The number of \HTTP Service Url Groups(*)\CurrentConnections gives the existing connections to the server that includes the combined count of both sync sessions and polling sessions. If the network utilization reaches 100%, we will notice the output queue length increasing as the packets get queued up. If the packets dropped greater than zero indicates that the network is getting choked up.
In general, if there are multiple Sync Shares in a single server, it is advisable to configure the Sync Shares in different volumes in different virtual disks if possible. Configuring Sync Shares in different volumes will translate the incoming requests to different Sync Shares as file IOs into multiple virtual disks. We have also listed some counters specific to logical disks that can be used to determine if the incoming requests are targeted towards them. Any time, if the average disk queue length goes above 10, the disk IO latency is going to increase.

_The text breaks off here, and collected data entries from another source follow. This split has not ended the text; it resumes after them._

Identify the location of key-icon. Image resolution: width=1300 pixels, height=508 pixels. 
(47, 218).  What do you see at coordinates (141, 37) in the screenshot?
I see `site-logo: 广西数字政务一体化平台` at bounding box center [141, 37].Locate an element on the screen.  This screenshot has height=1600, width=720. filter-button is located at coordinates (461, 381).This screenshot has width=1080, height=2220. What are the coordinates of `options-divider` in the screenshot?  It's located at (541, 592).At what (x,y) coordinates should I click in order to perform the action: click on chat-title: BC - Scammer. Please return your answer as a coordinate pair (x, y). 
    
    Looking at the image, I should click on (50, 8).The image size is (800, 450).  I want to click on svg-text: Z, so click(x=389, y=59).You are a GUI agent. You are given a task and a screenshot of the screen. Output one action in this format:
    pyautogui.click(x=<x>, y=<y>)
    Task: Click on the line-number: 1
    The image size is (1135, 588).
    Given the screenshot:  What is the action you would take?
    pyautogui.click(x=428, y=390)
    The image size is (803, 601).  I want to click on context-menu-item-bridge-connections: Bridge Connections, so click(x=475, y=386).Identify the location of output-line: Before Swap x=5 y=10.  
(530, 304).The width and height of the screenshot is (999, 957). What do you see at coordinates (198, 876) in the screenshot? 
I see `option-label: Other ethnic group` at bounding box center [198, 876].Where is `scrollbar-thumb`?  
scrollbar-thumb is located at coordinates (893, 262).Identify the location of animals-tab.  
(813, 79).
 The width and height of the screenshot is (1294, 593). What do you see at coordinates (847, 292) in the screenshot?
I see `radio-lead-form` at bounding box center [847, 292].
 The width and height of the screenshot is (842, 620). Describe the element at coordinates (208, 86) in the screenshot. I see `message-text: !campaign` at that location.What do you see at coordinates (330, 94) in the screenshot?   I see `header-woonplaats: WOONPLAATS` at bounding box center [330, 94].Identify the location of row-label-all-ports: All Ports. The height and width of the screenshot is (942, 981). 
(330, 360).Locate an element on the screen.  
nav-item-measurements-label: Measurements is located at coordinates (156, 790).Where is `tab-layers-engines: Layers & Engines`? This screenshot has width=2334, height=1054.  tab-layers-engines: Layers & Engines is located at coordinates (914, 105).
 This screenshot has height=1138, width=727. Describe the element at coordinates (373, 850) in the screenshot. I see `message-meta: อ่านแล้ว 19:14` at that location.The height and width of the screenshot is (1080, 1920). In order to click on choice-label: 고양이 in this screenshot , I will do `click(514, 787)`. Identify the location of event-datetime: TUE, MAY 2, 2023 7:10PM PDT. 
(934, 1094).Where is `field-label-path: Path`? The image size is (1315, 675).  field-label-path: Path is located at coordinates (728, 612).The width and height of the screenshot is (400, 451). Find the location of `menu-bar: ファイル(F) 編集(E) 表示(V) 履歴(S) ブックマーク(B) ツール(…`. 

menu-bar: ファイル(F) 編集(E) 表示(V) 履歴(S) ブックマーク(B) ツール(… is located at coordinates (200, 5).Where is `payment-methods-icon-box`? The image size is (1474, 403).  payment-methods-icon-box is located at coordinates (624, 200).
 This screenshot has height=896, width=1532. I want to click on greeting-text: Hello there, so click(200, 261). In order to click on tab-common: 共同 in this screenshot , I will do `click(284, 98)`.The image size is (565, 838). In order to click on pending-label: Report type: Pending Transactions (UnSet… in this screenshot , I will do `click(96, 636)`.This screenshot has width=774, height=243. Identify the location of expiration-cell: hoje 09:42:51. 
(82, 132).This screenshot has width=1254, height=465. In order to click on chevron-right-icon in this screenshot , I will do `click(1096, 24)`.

When deploying Work Folders across the enterprise, it is a good idea to plan the rollout in phases so that you can limit the number of new users trying to enroll and upload their data all at once causing heavy network traffic. This will ensure that the users will not try to enroll and upload their data all at once causing heavy network traffic.
During this test, we wanted to explore if the mid-level server can support 5000 users. Based on the heuristic model, we classified the users under different profiles and simulated sync sessions accordingly. We monitored the server to collect at the vital statistics to ensure that its continuous stability. We measured the sync time from desktop-class hardware to understand the user-experience when the server is supporting 5000 users. With this experiment, we found out that the mid-level server with exact or similar configuration as mentioned above should be able to support 5000 users without affecting the user-experience. We found out that the network utilization on the server averaged at 60% and the sync slowed down by about 10 seconds due to the load. The total time taken for typical users’ change to appear across all their devices is not affected by more than 5%, even with a busy server with sync data of 5000 users.
Our study of performance counters shows that the performance of sync operation on high-scale is IO-bound. It is possible to achieve such a high performance even on an entry-level server with 4GB memory and quad-core single socket CPU, as long as the network has a higher bandwidth and storage sub-system has a higher IO throughput.
We hope you find this information helpful when you plan and deploy Work Folders in your organization.